U.S. Immigration and Customs Enforcement will ask Afghans living in the United States for documentation during the holiday season, marking the Trump administration’s latest effort to crack down on immigration from the Asian country.
ICE is seeking “scheduled report check-in” appointments, with one requesting such a meeting on Christmas Day and another on New Year’s Day, according to copies of letters sent to various people seen by Bloomberg News. Other notifications were for check-ins around the holidays of December 27th and December 30th.
Immigration authorities arrested immigrants who presented themselves to their offices in response to such formal requests, including those who attended green card interviews.
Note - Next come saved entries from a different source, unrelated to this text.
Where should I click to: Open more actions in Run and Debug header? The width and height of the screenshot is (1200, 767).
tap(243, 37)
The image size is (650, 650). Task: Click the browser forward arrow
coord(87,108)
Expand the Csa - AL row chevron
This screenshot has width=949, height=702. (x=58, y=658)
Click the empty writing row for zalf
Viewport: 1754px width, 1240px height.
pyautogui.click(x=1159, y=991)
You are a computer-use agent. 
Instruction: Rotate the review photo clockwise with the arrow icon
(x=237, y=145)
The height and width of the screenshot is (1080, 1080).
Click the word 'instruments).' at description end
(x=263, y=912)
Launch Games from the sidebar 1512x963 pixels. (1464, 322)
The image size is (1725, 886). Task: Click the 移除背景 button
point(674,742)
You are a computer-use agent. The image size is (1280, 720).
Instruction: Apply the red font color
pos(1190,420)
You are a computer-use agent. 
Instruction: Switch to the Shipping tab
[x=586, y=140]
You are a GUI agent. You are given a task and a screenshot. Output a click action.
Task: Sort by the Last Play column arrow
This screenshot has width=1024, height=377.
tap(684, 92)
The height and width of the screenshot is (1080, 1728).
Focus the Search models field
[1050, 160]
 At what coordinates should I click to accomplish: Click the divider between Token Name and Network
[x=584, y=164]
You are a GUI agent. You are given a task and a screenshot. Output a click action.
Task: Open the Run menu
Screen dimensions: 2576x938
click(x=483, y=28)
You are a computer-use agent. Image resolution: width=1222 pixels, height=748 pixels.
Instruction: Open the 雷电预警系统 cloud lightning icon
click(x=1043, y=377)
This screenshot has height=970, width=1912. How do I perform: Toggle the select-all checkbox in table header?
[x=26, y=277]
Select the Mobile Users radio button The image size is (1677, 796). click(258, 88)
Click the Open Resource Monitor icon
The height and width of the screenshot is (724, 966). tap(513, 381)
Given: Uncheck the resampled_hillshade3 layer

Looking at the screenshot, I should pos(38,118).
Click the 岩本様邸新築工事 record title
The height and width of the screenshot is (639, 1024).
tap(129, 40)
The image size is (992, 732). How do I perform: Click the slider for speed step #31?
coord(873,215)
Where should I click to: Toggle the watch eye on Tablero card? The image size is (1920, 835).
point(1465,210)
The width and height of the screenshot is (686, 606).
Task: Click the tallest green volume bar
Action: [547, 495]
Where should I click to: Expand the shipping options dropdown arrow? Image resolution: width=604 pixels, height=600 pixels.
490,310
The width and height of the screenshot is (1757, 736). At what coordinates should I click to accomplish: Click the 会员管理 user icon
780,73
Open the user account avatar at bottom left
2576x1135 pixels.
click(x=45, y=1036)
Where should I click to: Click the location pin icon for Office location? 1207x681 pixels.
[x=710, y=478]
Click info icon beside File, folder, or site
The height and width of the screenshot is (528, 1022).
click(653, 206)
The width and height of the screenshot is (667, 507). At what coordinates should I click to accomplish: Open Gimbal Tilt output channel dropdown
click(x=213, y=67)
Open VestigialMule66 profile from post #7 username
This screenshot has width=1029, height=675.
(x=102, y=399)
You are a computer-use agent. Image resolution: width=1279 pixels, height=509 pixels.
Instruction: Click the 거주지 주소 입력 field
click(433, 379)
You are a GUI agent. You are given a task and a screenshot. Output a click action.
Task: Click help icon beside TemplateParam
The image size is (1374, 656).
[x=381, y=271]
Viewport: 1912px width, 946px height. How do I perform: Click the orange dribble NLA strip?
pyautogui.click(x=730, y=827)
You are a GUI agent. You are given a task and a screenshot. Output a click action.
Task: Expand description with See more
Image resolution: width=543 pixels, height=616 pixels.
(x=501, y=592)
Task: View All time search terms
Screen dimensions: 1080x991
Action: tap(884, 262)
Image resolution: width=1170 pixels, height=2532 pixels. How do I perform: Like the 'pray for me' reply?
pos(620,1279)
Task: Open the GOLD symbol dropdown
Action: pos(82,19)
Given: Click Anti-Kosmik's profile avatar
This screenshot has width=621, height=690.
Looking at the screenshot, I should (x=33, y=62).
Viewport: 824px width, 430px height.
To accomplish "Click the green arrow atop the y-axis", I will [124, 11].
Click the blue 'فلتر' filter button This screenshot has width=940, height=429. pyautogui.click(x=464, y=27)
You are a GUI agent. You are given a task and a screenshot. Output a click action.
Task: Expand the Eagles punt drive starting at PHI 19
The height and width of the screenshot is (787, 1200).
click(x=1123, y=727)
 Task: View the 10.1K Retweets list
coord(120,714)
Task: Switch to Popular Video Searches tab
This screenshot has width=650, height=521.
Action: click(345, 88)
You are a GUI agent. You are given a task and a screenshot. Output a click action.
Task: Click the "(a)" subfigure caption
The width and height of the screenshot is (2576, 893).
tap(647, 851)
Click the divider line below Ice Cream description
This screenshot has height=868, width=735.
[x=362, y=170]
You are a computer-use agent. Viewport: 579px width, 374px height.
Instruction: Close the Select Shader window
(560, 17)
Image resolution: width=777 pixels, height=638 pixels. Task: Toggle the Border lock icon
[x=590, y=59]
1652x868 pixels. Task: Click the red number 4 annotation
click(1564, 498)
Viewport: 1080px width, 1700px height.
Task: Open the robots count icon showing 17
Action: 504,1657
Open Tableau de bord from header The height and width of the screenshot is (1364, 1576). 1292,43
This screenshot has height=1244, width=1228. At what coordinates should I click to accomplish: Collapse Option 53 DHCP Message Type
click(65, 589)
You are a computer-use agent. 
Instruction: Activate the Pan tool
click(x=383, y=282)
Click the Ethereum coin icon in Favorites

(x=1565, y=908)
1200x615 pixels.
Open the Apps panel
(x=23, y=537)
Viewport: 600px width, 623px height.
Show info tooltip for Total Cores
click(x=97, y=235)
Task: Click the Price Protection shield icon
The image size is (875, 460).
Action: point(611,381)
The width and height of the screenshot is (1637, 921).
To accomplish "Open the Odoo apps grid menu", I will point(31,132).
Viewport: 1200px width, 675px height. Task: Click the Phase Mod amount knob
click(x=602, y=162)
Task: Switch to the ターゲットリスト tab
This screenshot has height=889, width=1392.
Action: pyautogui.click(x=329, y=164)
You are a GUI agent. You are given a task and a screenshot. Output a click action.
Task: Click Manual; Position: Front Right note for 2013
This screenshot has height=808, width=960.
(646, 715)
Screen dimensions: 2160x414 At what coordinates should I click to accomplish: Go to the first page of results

The recipients of the letter had previously received legal protection and were considered “Afghan allies” as part of a program launched by former President Joe Biden in August 2021 to protect people who fled to the United States after the withdrawal of U.S. troops from Afghanistan and subsequent occupation of the war-torn country by the Taliban.
“ICE is using federal and religious holidays to detain Afghans at a time when they have the least access to lawyers, courts, and advocates,” Sean Vandiver, founder of AfghanistanEvac, a nonprofit organization that supports Afghans who helped the U.S. war effort, criticized the call and its timing in a statement. “This is not a day-to-day management schedule.”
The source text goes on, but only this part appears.